Seyffarth et al. confirmed that lipopolysaccharides (LPS) is able to induce nitric oxide synthetase expression in intact fetal membranes in vitro if this mechanism occurs in vivo then it could provide one possible pathway by which premature labor could occur in response to intrauterine infection (11).
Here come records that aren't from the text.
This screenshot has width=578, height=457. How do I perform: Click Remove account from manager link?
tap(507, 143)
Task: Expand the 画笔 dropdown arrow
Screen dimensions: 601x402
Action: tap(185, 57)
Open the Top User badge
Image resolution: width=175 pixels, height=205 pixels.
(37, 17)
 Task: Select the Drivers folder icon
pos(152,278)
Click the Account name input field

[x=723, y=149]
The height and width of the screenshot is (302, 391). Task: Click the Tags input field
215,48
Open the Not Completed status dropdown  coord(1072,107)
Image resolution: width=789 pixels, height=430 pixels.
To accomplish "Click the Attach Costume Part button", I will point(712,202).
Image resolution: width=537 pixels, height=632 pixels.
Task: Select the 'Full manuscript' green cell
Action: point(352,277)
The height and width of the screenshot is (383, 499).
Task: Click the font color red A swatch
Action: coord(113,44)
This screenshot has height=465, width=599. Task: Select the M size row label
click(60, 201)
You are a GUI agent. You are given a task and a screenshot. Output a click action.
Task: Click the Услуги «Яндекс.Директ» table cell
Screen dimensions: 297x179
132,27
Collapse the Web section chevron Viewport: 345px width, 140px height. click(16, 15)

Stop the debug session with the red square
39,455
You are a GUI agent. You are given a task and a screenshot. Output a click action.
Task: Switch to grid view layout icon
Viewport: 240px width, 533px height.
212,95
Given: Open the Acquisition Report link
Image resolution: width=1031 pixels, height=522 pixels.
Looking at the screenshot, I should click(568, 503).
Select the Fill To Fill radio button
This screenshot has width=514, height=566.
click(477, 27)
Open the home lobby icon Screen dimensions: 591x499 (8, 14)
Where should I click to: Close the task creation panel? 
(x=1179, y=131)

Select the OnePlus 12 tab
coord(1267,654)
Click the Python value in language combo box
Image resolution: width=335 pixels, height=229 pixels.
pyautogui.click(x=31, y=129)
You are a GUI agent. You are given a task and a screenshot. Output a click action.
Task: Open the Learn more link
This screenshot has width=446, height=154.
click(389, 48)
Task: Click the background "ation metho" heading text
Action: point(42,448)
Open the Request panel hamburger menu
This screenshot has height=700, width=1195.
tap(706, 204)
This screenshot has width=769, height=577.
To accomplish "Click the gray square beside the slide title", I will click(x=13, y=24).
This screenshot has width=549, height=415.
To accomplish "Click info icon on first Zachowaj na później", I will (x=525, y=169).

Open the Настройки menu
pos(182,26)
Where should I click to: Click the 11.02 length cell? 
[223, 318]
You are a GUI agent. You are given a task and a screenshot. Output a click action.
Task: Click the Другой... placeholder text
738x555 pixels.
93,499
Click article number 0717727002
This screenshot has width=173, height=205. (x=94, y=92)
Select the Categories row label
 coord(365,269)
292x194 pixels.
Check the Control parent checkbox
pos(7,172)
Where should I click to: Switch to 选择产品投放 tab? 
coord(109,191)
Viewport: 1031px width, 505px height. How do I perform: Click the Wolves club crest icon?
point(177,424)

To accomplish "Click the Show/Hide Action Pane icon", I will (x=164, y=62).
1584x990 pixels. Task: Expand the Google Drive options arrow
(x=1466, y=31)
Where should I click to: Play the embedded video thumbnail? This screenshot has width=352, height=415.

In conclusion, measurement of endotoxin in menstrual blood may be considered as a prognostic marker for pregnancy outcome in women with history of previous abortion and or preterm.

REFERENCES

  1. Kelly MM.  The basics of prematurity. J Pediatr Health Care. 2006 Jul-Aug;20(4):238-44
  2. Maxwell NC, Davies PL, Kotecha S. Antenatal infection and inflammation: what's new? Curr Opin Infect Dis. 2006 Jun;19(3):253-8
  3. Kamiyama S, Teruya Y, Nohara M, Kanazawa K. Bacterial endotoxin in the endometrium and its clinical significance in reproduction. Fertil Steril. 2004 Oct;82(4):805
  4. Bobkova ED, Shalygina NB. Use of Limulus amebocyte lysate (the LAL test) for detecting endotoxin in the substrates of patients with infectious diseases Zh Mikrobiol Epidemiol Immunobiol. 1988 Oct;(10):84-90.
  5. Kamiyama S, Teruya Y, Nohara M, Kanazawa K. Impact of detection of bacterial endotoxin in menstrual effluent on the pregnancy rate in in vitro fertilization and embryo transfer. Fertil Steril. 2004 Oct;82(4):788-92
  6. Burell R 1994 Human responses to bacterial endotoxin. Circulatory Shock 43 137–153.
  7. Kauma SW 2000 Cytokines in implantation. Journal of Reproduction and Fertility Supplement 55 31–42
  8. Deb K, Chaturvedi MM, Jaiswal YK. A 'minimum dose' of lipopolysaccharide required for implantation failure: assessment of its effect on the maternal reproductive organs and interleukin-1alpha expression in the mouse. Reproduction. 2004 Jul;128(1):87-97
  9. Giri SN, Stabenfeldt GH, Bruss MI, BonDurant RH & Osburn BI 1990 Effect of endotoxins on circulating levels of eicosanoids, progesterone, cortisol, glucose, and lactic acid, and abortion in pregnant cows. Veterinary Microbiology 21 211–231
  10. Schlafer DH, Yuh B, Foley GL, Elssaser TH, Sadowsky D & Nathanielsz PW 1994 Effect of Salmonella endotoxin administered to the pregnant sheep at 133–142 days gestation on fetal oxygenation, maternal and fetal adrenocorticotropic hormone and cortisol, and maternal plasma tumor necrosis factor concentrations. Biology of Reproduction 50 1297–1302
  11. Seyffarth G, Nelson PN, Dunmore SJ, Rodrigo N, Murphy DJ, Carson RJ. Lipopolysaccharide induces nitric oxide synthase expression and platelet-activating factor increases nitric oxide production in human fetal membranes in culture. Reprod Biol Endocrinol. 2004 Jun 10;2:29.